• December 10, 2023

Bruce Brown Is the Nets’ ‘Swiss Army Knife’

By the time he turned 13, Brown had grown to 6-foot-1 and 145 pounds. He started for the Boston Amateur Basketball Club, a youth travel team, under Leo Papile, a scout for the Los Angeles Clippers who once worked for the Celtics.

Brown’s mother Roberta recognized his athletic skills and wanted him to have access to more educational resources in Wakefield. So Brown woke up at dawn to get on a bus to the suburbs. By his senior year at Vermont Academy, Division I Boy Scouts from around the country called Simpson, Papile, and Alex Popp, his trainer at Vermont Academy, to inquire about him.

Brown took a three-hour bus ride from Vermont to Boston on Thursday night, took his high school classes remotely on Friday, and then flew to Indiana, Los Angeles, or Philadelphia to play with the BABC team.

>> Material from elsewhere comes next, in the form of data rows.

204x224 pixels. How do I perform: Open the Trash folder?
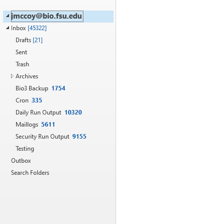click(22, 64)
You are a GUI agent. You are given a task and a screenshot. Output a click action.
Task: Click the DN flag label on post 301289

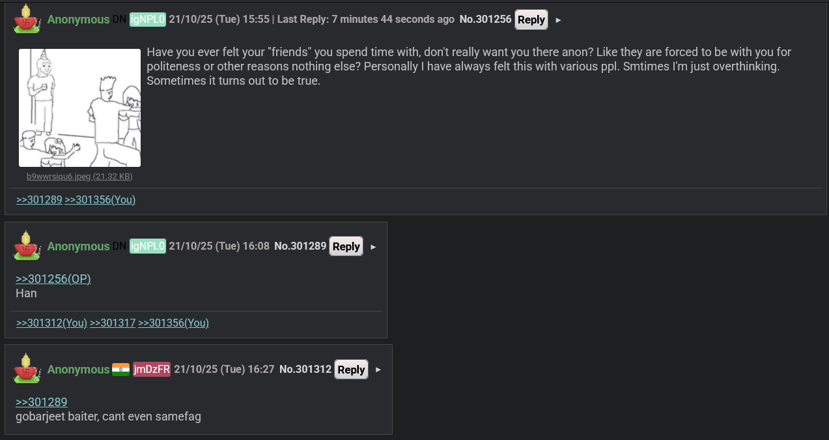click(119, 246)
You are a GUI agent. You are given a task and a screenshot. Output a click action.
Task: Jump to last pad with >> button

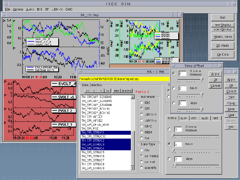108,91
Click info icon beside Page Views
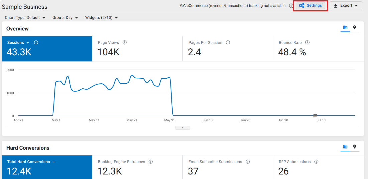The height and width of the screenshot is (179, 368). point(125,43)
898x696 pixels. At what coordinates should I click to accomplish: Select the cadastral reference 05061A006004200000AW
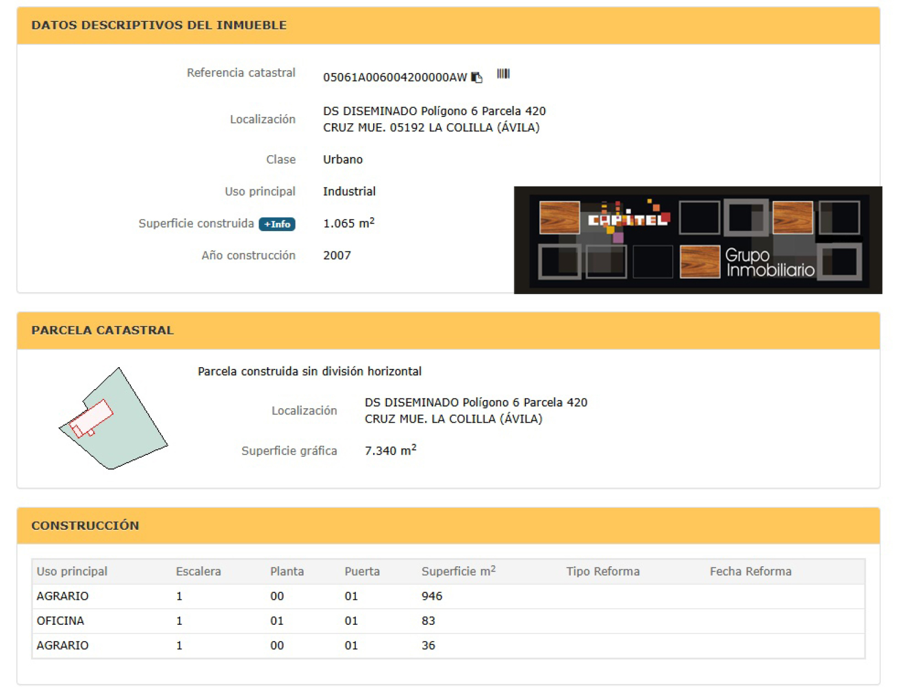[x=395, y=78]
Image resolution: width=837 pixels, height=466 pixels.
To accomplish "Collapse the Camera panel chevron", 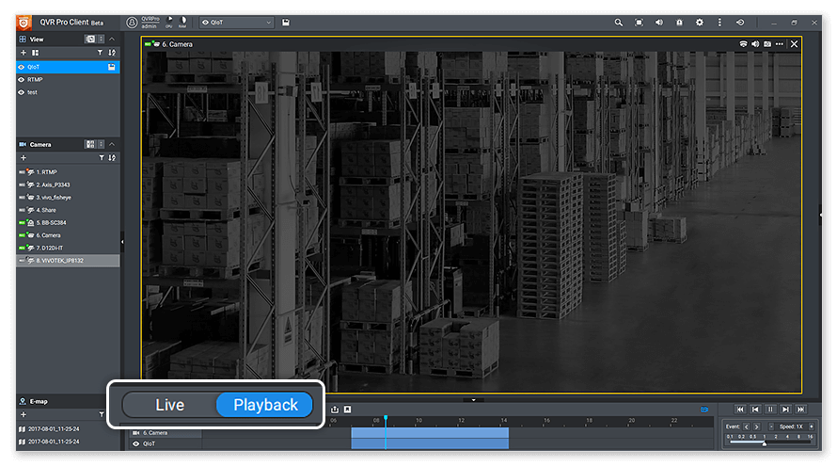I will click(112, 144).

Brown’s parents had divorced and his mother had moved to Atlanta to work at Delta Air Lines and he couldn’t stay with his father in the Boston area. Papile placed it in a small basement apartment under a popular New York pizza parlor in a building he owned in Roxbury. Known colloquially as The Club among BABC players, the building served as an office and bed and breakfast, Papile said. “Bruce could run up the stairs and they would put pizza on him,” he said. “It was very family oriented.”

On the advice of Papile, Simpson, and others, Brown opted for college basketball in Florida at the University of Miami and spent two seasons under coach Jim Larranaga averaging 11.7 points, 6.2 rebounds and 3.5 assists in 52 games, 48 as a starter. He attended Wakefield between his two seasons, and Simpson opened the school gym for him to practice – the same gym where he dazzled his peers and coaches with dunks and his tenacity.

“He’s the lace-up blue collar player who gets the ball by whatever means necessary,” said Papile. “That role is invaluable on a super team like the Nets.”